Mechanism of stimulated Hawking radiation in a laboratory Bose-Einstein condensate

TL;DR

This paper models a sonic black hole in a Bose-Einstein condensate, demonstrating how horizon dynamics stimulate Hawking radiation without requiring self-amplification, aligning well with experimental observations.

Contribution

It provides a detailed theoretical model explaining stimulated Hawking radiation in a BEC, matching experimental features and clarifying the underlying mechanism.

Findings

A zero-frequency bow wave is generated at the white hole horizon.

The bow wave grows proportionally to the square of the condensate density.

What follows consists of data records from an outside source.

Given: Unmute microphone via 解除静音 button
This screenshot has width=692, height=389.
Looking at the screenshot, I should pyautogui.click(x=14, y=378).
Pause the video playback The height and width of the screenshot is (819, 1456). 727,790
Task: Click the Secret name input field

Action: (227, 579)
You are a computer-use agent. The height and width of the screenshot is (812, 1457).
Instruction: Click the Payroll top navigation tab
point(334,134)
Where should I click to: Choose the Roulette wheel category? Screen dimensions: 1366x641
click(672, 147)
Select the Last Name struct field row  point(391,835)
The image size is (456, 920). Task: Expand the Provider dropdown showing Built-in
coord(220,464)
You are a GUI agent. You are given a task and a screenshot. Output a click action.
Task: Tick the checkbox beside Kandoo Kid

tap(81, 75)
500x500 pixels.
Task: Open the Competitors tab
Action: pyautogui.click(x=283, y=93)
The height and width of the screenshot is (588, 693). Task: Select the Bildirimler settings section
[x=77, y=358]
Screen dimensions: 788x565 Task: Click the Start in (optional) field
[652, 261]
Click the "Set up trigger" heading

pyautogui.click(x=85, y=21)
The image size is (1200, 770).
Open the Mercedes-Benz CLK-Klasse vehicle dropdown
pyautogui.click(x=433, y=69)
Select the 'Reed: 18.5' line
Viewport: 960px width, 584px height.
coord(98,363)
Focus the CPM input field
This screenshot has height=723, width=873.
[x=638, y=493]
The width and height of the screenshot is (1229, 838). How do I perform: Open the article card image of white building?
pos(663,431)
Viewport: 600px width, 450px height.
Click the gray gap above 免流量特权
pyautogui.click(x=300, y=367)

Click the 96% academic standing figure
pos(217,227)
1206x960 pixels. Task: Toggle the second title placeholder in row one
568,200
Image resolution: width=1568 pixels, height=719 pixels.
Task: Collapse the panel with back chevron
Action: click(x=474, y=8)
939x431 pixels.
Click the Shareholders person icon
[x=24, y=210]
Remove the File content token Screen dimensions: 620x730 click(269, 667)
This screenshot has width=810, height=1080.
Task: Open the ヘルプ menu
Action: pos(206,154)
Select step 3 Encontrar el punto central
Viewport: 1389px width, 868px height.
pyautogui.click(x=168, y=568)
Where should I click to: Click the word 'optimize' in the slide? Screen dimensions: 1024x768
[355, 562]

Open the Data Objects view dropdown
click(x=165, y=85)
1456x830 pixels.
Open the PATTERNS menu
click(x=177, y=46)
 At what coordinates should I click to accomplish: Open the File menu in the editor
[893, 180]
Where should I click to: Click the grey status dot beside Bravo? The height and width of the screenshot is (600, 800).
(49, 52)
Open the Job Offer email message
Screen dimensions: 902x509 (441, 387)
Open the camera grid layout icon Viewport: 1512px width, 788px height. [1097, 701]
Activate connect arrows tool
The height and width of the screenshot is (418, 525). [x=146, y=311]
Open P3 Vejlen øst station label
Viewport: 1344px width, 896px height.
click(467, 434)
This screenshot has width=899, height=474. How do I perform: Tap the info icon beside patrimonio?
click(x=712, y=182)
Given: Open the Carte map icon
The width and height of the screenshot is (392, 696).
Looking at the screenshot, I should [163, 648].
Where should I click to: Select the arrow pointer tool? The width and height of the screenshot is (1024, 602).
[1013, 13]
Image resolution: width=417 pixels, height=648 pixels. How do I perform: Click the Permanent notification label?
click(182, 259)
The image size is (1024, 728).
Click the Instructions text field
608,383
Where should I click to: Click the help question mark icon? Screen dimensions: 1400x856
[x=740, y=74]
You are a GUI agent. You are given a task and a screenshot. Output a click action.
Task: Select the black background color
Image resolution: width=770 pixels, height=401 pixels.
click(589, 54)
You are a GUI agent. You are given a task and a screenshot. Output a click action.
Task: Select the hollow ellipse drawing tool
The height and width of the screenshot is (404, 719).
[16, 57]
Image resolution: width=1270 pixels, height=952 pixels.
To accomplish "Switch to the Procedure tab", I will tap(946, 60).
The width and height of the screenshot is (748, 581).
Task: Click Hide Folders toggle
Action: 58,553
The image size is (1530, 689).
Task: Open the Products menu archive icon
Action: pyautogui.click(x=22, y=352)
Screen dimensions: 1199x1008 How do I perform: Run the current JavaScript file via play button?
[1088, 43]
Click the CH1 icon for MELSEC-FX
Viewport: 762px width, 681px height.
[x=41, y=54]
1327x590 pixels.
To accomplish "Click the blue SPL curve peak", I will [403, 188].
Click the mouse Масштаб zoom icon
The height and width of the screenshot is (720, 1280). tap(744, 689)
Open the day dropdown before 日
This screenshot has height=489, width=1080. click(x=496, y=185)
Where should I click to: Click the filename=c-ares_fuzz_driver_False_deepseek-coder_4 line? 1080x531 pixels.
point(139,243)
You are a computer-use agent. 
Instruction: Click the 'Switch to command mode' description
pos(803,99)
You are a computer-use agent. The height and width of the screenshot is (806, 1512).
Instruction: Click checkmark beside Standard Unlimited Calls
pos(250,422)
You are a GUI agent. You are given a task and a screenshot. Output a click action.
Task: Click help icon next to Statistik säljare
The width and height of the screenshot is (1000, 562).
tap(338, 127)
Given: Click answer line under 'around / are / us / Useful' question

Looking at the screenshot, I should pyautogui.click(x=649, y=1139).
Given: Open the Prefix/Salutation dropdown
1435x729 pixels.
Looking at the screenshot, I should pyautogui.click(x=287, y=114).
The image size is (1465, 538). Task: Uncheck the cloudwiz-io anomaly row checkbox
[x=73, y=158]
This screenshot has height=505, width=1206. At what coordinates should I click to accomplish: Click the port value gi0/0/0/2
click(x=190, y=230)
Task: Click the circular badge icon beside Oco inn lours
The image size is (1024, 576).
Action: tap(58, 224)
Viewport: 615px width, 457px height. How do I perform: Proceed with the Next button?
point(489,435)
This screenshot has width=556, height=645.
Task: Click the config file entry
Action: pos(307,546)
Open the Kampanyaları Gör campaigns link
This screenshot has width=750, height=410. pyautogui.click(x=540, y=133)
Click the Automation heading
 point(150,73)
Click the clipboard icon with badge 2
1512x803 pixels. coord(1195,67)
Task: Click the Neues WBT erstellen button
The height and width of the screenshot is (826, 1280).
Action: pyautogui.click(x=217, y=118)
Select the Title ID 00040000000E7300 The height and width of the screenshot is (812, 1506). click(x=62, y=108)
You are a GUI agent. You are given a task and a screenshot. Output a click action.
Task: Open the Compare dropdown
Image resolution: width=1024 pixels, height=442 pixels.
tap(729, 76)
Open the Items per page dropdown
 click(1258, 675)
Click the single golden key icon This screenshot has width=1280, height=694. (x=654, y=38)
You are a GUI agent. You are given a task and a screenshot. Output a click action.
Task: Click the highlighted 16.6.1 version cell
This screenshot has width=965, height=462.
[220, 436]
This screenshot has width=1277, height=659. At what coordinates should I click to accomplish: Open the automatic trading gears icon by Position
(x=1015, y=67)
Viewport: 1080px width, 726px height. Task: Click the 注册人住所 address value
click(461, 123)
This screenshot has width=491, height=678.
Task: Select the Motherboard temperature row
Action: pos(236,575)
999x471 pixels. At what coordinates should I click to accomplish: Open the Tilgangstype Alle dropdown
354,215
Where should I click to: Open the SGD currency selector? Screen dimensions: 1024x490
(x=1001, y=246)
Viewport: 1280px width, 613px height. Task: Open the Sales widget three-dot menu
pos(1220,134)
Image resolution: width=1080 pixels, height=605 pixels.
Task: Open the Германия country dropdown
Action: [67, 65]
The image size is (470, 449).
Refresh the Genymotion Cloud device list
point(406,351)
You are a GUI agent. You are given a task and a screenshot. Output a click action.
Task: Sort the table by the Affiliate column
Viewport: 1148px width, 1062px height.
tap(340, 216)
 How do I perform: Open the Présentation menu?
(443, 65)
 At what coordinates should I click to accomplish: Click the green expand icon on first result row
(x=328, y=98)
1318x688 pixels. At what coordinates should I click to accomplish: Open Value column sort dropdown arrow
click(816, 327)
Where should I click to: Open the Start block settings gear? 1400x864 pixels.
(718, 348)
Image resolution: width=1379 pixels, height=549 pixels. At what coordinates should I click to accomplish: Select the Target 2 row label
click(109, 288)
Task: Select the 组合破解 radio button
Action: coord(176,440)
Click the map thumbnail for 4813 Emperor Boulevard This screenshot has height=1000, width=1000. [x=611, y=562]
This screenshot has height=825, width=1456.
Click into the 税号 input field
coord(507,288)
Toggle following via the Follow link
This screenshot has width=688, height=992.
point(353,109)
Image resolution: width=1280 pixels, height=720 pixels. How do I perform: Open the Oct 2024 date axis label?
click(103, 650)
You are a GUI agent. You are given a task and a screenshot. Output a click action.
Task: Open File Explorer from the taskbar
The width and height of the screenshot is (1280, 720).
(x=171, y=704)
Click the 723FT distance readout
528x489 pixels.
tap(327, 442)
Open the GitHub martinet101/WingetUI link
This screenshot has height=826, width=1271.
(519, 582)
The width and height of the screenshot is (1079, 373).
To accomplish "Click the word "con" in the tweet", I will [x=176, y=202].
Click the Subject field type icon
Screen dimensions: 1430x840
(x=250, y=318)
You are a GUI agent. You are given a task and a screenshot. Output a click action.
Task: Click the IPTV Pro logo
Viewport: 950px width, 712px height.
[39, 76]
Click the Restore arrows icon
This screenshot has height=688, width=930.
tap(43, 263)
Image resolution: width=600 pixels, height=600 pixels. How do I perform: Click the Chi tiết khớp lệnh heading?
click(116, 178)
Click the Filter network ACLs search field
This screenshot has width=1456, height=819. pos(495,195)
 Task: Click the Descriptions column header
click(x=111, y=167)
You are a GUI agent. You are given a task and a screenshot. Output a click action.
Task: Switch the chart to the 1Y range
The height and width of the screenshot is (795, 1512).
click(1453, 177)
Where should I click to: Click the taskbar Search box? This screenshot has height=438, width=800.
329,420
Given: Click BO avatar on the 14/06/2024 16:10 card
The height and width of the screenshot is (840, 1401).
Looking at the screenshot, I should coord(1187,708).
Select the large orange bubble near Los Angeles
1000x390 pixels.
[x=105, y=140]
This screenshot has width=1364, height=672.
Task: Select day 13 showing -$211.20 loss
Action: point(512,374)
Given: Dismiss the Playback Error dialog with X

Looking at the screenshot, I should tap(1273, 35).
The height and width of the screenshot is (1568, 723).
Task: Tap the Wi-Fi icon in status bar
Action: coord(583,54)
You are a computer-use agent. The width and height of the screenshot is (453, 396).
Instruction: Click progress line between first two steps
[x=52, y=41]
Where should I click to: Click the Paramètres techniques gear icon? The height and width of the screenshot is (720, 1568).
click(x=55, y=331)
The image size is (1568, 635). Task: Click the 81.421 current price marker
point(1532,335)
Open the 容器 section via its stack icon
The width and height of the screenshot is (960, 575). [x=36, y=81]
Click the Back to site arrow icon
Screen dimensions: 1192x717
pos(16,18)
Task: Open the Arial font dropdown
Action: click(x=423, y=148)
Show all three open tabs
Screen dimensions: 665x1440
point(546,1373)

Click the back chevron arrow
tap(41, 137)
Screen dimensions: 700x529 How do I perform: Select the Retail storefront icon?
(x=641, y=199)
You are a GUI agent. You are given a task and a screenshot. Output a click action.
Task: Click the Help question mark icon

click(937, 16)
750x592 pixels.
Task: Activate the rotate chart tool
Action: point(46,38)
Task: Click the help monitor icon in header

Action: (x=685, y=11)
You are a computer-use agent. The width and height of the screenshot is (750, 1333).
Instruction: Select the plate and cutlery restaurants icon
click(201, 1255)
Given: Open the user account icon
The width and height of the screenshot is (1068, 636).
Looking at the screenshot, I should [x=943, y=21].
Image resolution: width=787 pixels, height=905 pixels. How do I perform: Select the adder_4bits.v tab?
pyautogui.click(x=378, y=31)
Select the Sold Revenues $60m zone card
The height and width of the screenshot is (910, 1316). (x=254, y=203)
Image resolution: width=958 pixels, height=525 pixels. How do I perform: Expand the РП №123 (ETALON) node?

Doppler shift at the black hole horizon stimulates monochromatic Hawking radiation.

Abstract

We model a sonic black hole analog in a quasi one-dimensional Bose-Einstein condensate, using a Gross-Pitaevskii equation matching the configuration of a recent experiment by Steinhauer [Nat. Phys. 10, 864 (2014)]. The model agrees well with important features of the experimental observations, demonstrating their hydrodynamic nature. We find that a zero-frequency bow wave is generated at the inner (white hole) horizon, which grows in proportion to the square of the background condensate density. The relative motion of the black and white hole horizons produces a Doppler shift of the bow wave at the black hole, where it stimulates the emission of monochromatic Hawking radiation. The mechanism is confirmed using temporal and spatial windowed Fourier spectra of the condensate. Mean field behavior similar to that in the experiment can thus be fully explained without the presence of self-amplifying Hawking radiation.